TreasuryDirect allows individuals to purchase 4, 13, and 26 week T-Bills at noncompetitive auction on a weekly basis. The 13 and 26 week bills are auctioned every Monday, while the 4 week bills are auctioned every Tuesday. All bills are issued on the Thursday after the auction. They can be held to maturity or sold on the secondary market (an additional $45 fee at TreasuryDirect).

T-Bills are similar to 1, 3, and 6 month CDs with one major difference: T-Bill interest is exempt from state and local income taxes . This tax exemption is particularly beneficial if you live in a state with a high income tax rate (like 9.3% max in CA).

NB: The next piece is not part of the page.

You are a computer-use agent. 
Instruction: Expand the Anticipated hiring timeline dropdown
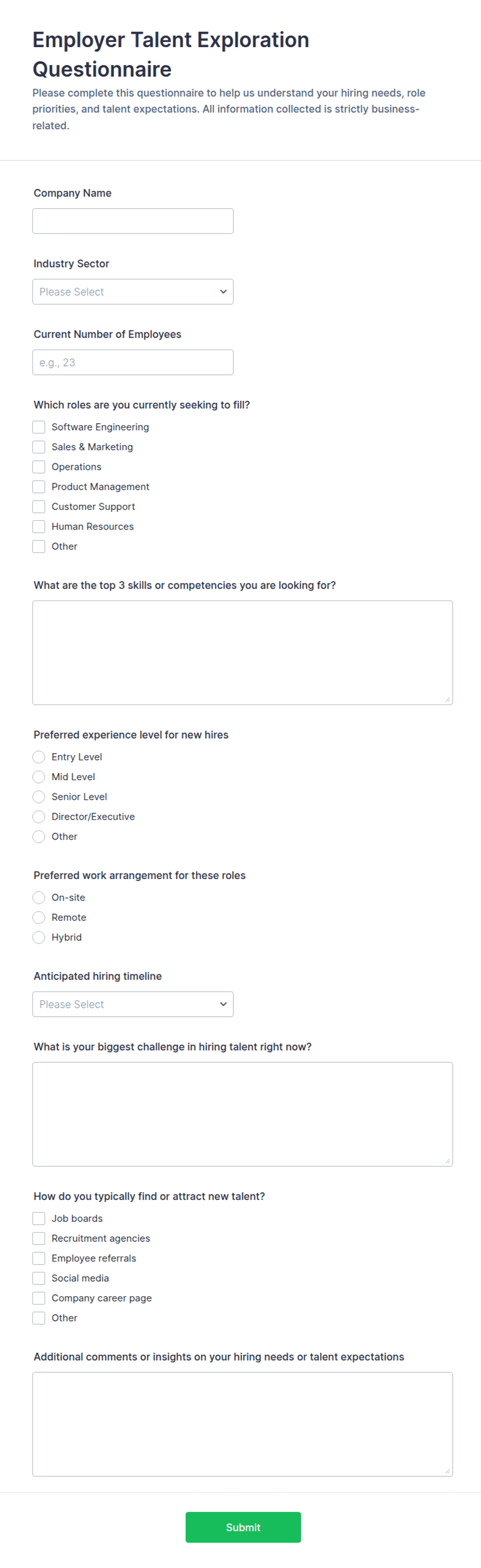tap(132, 1004)
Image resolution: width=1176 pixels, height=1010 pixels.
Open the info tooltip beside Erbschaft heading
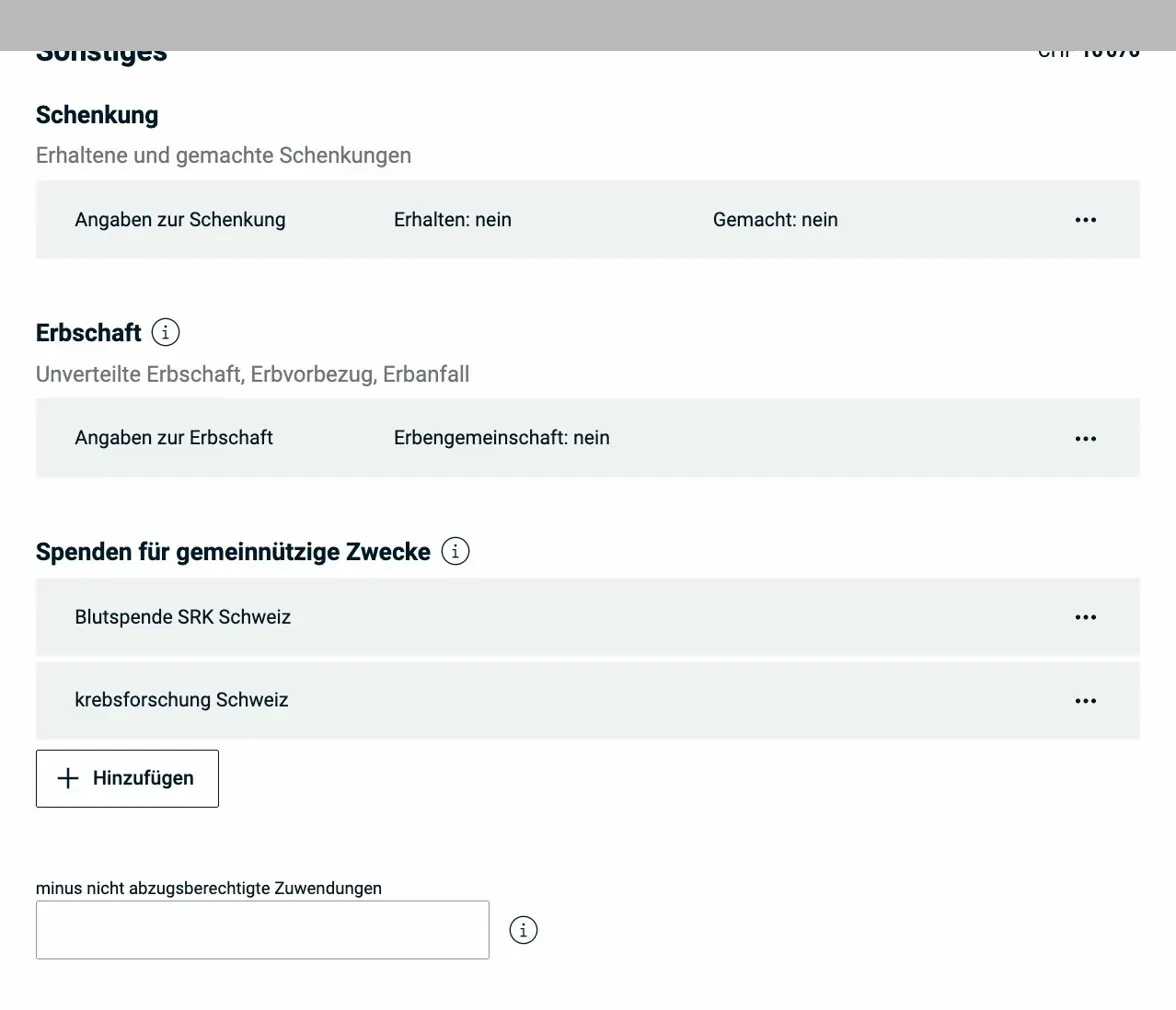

Unfortunately, comparing the tax-adjusted return of a 3 month T-Bill at 5.04% and a 3 month CD @ 5.50% isn't necessarily as simple as finding the difference between the two numbers. Since state income tax rates vary, one of the helpful contributors to the FatWallet thread has developed a handy T-bill tax equivalent yield spreadsheet.

Using the default data included with this spreadsheet, let's compare yields for states with various income tax rates: high (CA 9.3%), medium (MA 5.3%), and none (TX 0%):


APY Type CA (9.3%) MA (5.3%) TX (0%)
Unadjusted 5.132% 5.132% 5.132%
Non-Itemizers@15% 5.762% 5.473% 5.132%
Non-Itemizers@25% 5.858% 5.522% 5.132%
Non-Itemizers@28% 5.893% 5.540% 5.132%
Non-Itemizers@33% 5.959% 5.573% 5.132%
Non-Itemizers@35% 5.989% 5.588% 5.132%
Itemizers 5.658% 5.419% 5.132%


From this data, we can see that the CD @ 5.5% is always a better deal for Texas residents. Conversely, the T-Bill is always a better deal for California residents. For Massachusetts residents, the best deal varies depending on the individual tax situation.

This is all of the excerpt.